薛麗芳
【摘要】目的:探究全子宮切除術患者盆底康復結合治療性溝通效果。方法:將60例全子宮切除術患者納入本次研究中,收取時間段在2020年1月—2022年12月,根據不同干預方式分組,一組觀察組采用盆底康復結合治療性溝通、一組對照組采用常規(guī)康復治療,每組30例,再將兩組康復治療效果進行對比。結果:觀察組家庭功能各項評分、HAMD評分和對照組比較更低(P<0.05)。觀察組生活質量各項評分和對照組相比,更高(P<0.05)。結論:盆底康復結合治療性溝通在全子宮切除術患者中效果顯著,能夠改善其不良情緒,提高生活質量水平,值得研究和推廣。
【關鍵詞】全子宮切除術;盆底康復;治療性溝通;不良情緒
Observation on the effect of pelvic floor rehabilitation combined with therapeutic communication in patients undergoing total hysterectomy
XUE Lifang
Obstetrics and Gynecology Department of Qingyang Hospital in Jiangyin City, Jiangyin, Jiangsu 214401, China
【Abstract】Objective: To explore the effect of pelvic floor rehabilitation combined with therapeutic communication in patients with total hysterectomy. Methods: 60 patients with total hysterectomy were included in this study from December 2021 to December 2022. They were divided according to different intervention methods: one observation group was treated with pelvic floor rehabilitation combined with therapeutic communication, and the other control group was treated with routine nursing, with 30 cases in each group. The nursing effects of the two groups were compared. Results: Family function scores and HAMD scores were lower in the observation group than in the control group(P<0.05). The quality of life scores of the observation group were higher than those of the control group(P<0.05). Conclusion: Pelvic floor rehabilitation combined with therapeutic communication has significant effect in total hysterectomy patients, which can improve their bad mood and improve the quality of life. It is worth studying and promoting.
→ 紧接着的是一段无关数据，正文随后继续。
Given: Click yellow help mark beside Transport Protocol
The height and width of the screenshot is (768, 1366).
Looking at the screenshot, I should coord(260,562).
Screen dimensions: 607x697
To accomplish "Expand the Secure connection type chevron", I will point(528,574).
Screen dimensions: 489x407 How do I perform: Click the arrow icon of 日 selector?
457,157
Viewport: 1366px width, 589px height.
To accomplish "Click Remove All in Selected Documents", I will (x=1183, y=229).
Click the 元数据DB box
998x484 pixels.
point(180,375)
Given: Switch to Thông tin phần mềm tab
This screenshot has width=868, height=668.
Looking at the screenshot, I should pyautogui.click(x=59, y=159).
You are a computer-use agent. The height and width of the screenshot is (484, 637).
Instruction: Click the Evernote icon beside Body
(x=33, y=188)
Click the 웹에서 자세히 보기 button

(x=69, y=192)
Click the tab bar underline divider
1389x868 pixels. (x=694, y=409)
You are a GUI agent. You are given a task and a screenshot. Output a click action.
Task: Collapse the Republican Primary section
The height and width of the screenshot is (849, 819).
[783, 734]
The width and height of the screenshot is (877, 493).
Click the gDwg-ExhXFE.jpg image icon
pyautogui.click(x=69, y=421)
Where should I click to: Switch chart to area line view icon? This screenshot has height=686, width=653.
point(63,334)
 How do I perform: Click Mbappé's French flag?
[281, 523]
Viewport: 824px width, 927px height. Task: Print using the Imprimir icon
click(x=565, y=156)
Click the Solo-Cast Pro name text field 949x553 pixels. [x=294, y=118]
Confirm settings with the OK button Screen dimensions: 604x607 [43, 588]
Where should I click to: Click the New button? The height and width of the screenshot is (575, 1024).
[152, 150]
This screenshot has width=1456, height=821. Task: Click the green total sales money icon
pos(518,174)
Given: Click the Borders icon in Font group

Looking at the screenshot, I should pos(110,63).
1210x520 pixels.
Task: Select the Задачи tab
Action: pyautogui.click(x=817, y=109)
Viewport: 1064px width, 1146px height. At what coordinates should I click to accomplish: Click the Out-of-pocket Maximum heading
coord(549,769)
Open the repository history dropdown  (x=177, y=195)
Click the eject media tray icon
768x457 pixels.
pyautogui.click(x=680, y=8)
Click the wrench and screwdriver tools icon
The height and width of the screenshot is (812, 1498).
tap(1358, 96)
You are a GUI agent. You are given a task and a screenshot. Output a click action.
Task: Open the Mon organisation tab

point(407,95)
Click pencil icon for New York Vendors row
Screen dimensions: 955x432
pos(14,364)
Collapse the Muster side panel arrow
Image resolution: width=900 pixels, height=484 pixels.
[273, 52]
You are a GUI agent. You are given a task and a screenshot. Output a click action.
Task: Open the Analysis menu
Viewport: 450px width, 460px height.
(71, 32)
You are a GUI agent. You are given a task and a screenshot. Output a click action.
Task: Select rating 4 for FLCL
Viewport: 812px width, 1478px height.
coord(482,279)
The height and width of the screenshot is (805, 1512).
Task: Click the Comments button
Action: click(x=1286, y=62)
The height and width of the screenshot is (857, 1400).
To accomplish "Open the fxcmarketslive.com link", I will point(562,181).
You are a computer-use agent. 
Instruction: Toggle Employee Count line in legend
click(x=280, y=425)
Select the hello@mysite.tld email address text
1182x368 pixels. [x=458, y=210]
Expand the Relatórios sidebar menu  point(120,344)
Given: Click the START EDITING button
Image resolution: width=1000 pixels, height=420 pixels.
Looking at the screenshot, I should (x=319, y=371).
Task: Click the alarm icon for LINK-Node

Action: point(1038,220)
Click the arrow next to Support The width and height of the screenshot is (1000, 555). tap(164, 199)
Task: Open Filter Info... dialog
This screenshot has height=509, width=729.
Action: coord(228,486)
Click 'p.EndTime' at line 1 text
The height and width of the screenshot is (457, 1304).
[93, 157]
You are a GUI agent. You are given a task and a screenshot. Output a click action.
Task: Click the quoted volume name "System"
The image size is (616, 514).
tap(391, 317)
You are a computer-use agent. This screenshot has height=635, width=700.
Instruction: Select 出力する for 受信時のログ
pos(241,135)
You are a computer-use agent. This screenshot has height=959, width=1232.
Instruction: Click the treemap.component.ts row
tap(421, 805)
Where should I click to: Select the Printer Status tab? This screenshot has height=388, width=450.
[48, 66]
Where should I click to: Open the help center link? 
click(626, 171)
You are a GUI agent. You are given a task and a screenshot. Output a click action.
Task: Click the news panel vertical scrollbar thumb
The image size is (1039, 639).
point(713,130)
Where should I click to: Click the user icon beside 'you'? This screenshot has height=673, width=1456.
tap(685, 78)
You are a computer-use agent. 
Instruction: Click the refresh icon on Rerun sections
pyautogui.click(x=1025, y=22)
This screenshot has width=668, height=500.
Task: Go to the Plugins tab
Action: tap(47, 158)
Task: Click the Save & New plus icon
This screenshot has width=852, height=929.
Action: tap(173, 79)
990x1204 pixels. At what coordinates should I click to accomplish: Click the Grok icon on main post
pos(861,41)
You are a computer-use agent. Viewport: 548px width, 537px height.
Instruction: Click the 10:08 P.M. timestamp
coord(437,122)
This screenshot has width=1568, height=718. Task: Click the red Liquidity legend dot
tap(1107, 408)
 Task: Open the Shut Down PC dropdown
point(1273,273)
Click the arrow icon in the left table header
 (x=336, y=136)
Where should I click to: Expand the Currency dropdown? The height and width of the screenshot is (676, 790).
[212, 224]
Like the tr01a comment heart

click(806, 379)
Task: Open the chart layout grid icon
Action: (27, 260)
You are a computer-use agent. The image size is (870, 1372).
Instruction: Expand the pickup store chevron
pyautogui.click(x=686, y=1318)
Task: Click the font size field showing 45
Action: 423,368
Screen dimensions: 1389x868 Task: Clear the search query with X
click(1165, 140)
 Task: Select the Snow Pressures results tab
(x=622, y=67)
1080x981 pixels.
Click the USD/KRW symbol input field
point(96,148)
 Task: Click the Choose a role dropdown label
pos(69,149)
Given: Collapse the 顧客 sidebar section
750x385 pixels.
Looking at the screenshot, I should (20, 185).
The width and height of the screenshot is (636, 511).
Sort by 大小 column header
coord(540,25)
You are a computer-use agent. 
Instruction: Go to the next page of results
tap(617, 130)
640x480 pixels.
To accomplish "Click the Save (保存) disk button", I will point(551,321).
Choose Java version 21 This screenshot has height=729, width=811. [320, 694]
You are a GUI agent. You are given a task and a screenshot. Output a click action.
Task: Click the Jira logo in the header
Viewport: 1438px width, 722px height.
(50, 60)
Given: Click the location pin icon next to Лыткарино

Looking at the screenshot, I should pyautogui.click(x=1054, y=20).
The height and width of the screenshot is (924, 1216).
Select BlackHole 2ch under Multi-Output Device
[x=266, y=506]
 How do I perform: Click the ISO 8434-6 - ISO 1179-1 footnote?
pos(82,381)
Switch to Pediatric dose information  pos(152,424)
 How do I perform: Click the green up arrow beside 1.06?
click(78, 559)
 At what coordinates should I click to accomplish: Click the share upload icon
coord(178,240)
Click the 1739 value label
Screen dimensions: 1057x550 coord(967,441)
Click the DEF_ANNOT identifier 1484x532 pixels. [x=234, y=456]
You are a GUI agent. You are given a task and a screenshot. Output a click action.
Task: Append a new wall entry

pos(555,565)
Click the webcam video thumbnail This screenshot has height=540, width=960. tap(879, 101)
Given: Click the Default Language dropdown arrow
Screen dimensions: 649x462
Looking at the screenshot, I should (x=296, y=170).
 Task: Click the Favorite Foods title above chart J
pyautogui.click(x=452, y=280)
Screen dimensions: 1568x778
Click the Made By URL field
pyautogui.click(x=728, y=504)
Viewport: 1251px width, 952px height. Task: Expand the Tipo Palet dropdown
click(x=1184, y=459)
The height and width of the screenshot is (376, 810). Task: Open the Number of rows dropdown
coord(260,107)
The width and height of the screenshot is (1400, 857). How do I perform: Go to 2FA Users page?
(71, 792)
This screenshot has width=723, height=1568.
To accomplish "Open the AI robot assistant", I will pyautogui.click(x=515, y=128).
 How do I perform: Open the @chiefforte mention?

【Key Words】Total hysterectomy; Pelvic floor rehabilitation; Therapeutic communication; Bad mood
全子宮切除術作為常見的婦科手術類型,該手術容易給女性造成不良的后果,如失眠、便秘、焦慮、陰道松弛、盆腔臟器脫垂、壓力性尿失禁、性功能障礙等,可對患者的生活質量、性生活滿意度造成影響。而隨著人們對于自身健康要求越來越嚴格,女性盆底功能障礙的問題也受到臨床的廣泛關注[1]。本文目的在于探究全子宮切除術患者盆底康復結合治療性溝通效果,具體內容見下文。
1.1 一般資料
患者為本次研究的主要病例(收治時間2020年1月—2022年12月份),分為兩組,每組各30例。納入標準:①經過陰道相關檢查,結果提示患者的盆底1類、2類纖維肌力存在不同程度的減退;②明確診斷為性功能障礙;③無感染性疾病。排除標準:①因其他原因所致的盆底功能障礙,如子宮脫垂、子宮次全切手術、妊娠和分娩等;②合并陰道感染。
觀察組,年齡29~69歲,平均年齡(49.52± 2.77)歲,病程1~9年,平均病程(5.22±1.32)年,疾病類型:子宮腺肌病10例、子宮肌瘤20例;對照組,年齡30~69歲,平均年齡(49.96±2.52)歲,病程2~9年,平均病程(5.78±1.85)年,疾病類型:子宮腺肌病9例、子宮肌瘤21例。兩組基線資料比較(P>0.05),差異無統(tǒng)計學意義。
1.2 方法
對照組采用常規(guī)康復治療:醫(yī)護人員需要對患者的各項情況進行評估,比如情緒狀態(tài)、依從性、不適癥狀、自我效能等,且需要加強患者運動指導、飲食指導,追蹤患者的心理狀態(tài),給予其針對性的心理疏導工作,使其能夠消除負面情緒。